Já o caso da AES Cemig - que deve à instituição de fomento US$ 700 milhões ou R$ 1,4 bilhão (como já foi noticiado), obtidos para adquirir 30% do capital da Cemig - foi parar na Justiça.

A história da Chapecó, agroindústria que tem passivo de R$ 600 milhões com o banco, seguiu outro rumo. Enquadrada na antiga lei de falência, a empresa terá seus ativos leiloados pelo síndico da massa falida ainda neste primeiro semestre. "O banco, como maior credor, espera receber o resultado do leilão", disse Gaspar. Outro esqueleto que está saindo do armário é o da Inepar. O banco está negociando com a empresa de Atilano Oms. Tudo está caminhando para que a empresa honre seus débitos, ou seja, pague a dívida. Conforme já é conhecido, a empresa paranaense deve R$ 400 milhões ao BNDES. Proprietária de uma fábrica de turbina e motores em Araraquara, onde emprega 4 mil funcionários, a Inepar poderá eventualmente ser enquadrada nas regras de recuperação do ativo, com o banco admitindo renunciar a parte do valor total do débito para salvar a empresa. Mas, para isto, a fábrica terá que ser passada a outro dono ou ser leiloada, como vai acontecer com a Chapecó.

Num cenário de crescimento do investimento impulsionado pelo Programa de Aceleração do Crescimento (PAC), a área de crédito trabalha para ampliar sua exposição ao risco a tomadores privados e públicos.
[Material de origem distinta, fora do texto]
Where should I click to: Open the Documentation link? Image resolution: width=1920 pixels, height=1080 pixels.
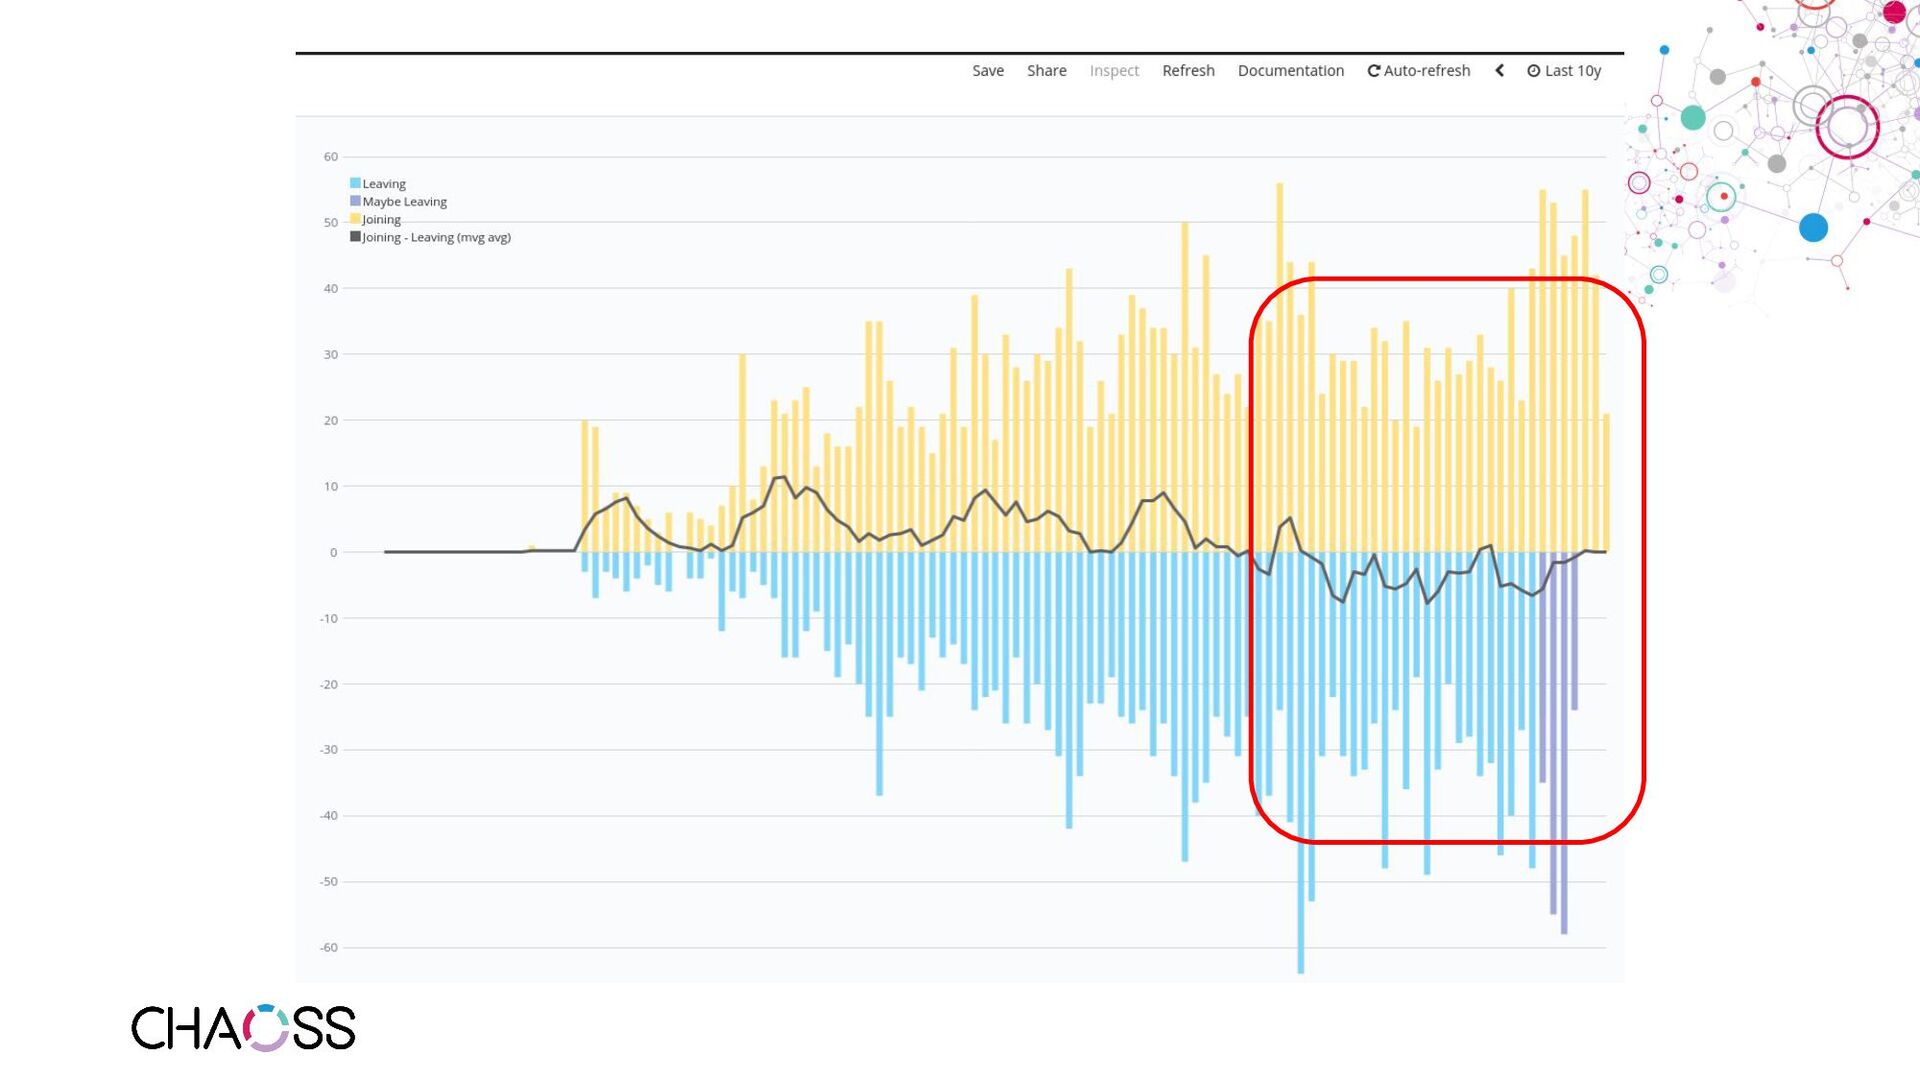[x=1290, y=71]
O objetivo é viabilizar mais projetos. "Revisamos uma norma que limitava a exposição ao risco ao percentual do patrimônio líquido ou do ativo da empresa. E corrigimos a curva da nossa exposição, que era de 35% do PL (para risco maior) até 65% para risco "AAA" (o menor risco) e nós, agora, puxamos para 45% a 85% do PL, ou seja, elevamos a nossa exposição ao risco, mantendo-a dentro dos limites prudenciais. Desta maneira, aumentamos nossa participação nos empreendimentos", disse Gaspar. "O objetivo do banco é viabilizar mais projetos." O aumento da exposição ao risco levou o BNDES a ser mais rígido na avaliação das notas de risco das empresas privadas. O banco criou também metodologia de nota para os Estados e municípios.